March 9th, 2014, 10:27
The time when video games were shipped with big, descriptive, detailled manuals is over and it will not return.

Two main causes behind.


Gaming is divided in two stages:
  1. Stage one: Learning how to play the game
  2. Stage two: Playing the game

Learning can be achieved through multiple ways. Two ways are well known.
Learning through a dissociated way (theory) and learning through an embedded way(practice)


The natural way:

When the video game industry started, people look at what was done elsewhere, in other gaming sectors like board gaming.
Board gaming usually learn how to play games through a dissociated way.
You can learn how to play a game without ever practising it thanks to an extensive cover delivered in a manual.
The dissociated way actually provides two versions of the game: the game as it shall play, the authoritative version (given in the manual) and the game as it plays (given by actual sessions of gaming)
It is well known that the dissociated way provides ground for critical thinking naturally as it gives two versions to compare. The abstraction work is done and given to sight.
That was the state of the industry at start: providing two versions of the same game that make it plain to see what works and does not work.

Then one person or some people got the brilliant revelation that they were not doing board games, that they should not be constrainted by board games limitations, that they were doing video games and they should take advantage of that.

Therefore the learning process in gaming was moved from the dissociated way to the embedded way.
The embedded way, learning through practice, has this it does not provide two versions at the go, you have to abstract and build the model.

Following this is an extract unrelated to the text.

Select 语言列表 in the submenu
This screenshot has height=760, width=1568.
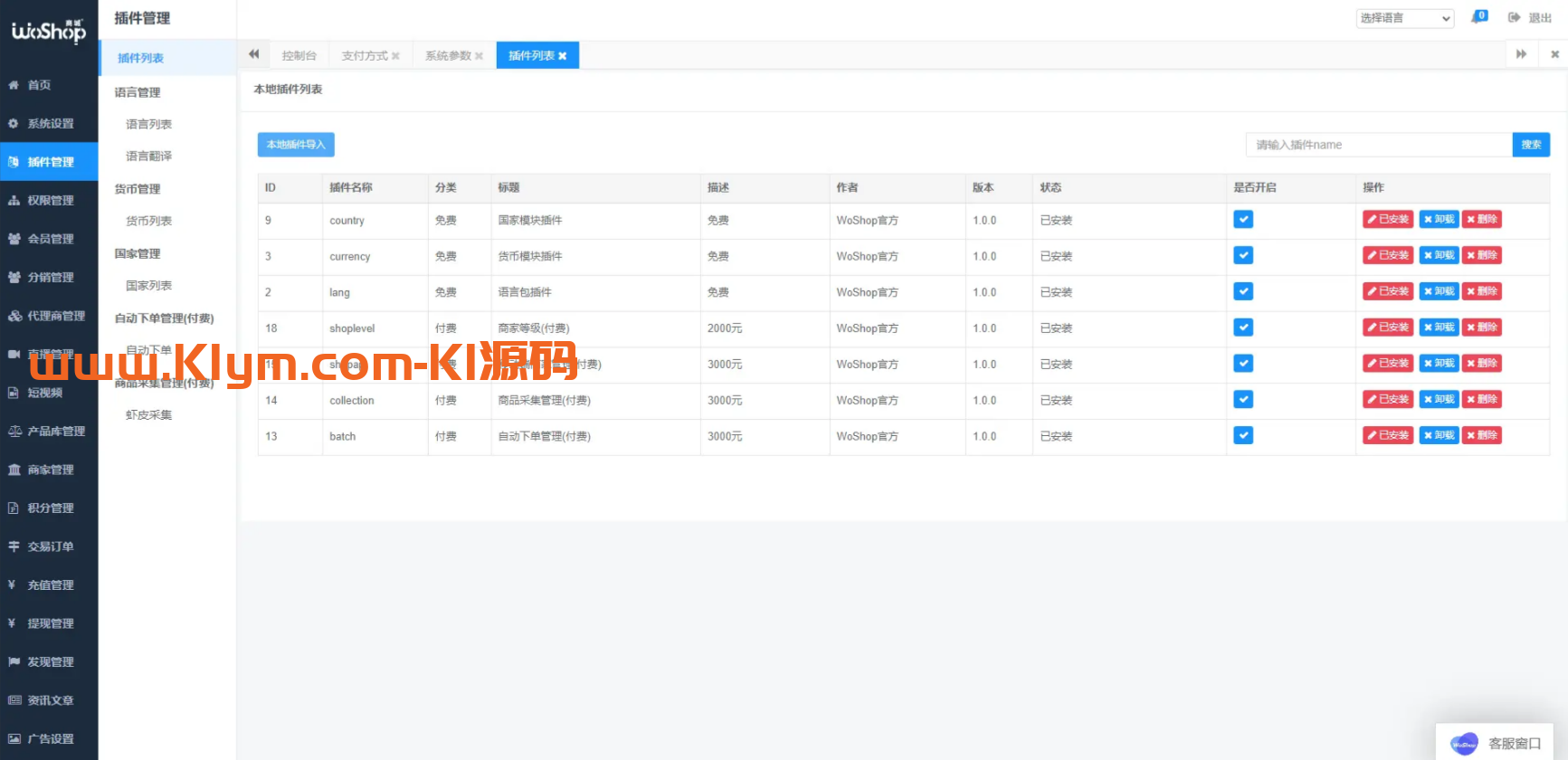pyautogui.click(x=148, y=125)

It might happen when you want to further the knowledge of the game or when you want to teach it etc
Building the second version is not difficult in video games but requires an effort, that step back that people might not take, especially if you want on them not taking it through immersion stuff and the sort.

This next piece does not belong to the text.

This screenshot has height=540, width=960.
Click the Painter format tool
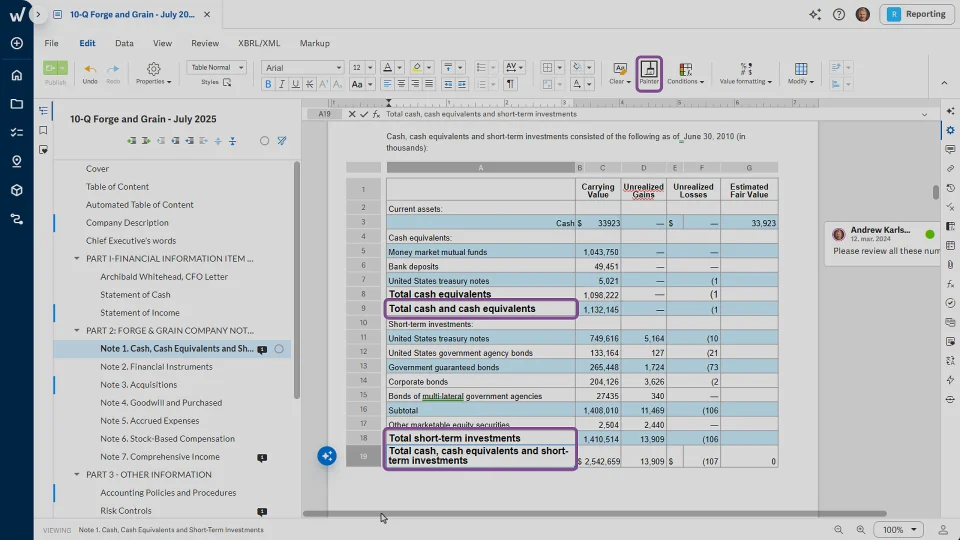(649, 73)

The embedded way comes with a big advantage: as things are being practised, they seem natural, they flow naturally and questioning them is an imported feature.

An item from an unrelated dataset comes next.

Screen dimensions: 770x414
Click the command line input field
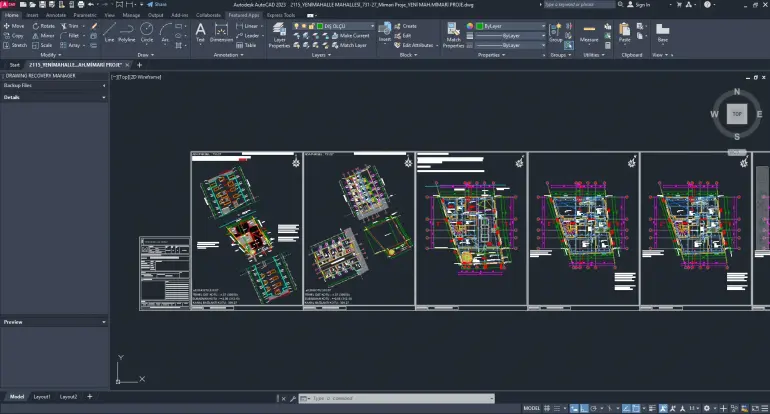[400, 397]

For a game designer, the embedded way is superior as it does not prepare for an exercize in critical thinking. The dissociated way naturally prepares players to compare and find their own conclusions on thing that work the way they shall.
The embedded way captures the mind and removes the questions off the table.

Priceless. That alone means that big manuals wont come back.

The mystery book:

In the past, mystery books came as well known scam. They were supposed to contain unvaluable knowledge for people who took time to investigate them.
As it is impossible to judge a book by its cover, you got to read a mystery book before assessing the reality of its content.

The video game industry takes that feature.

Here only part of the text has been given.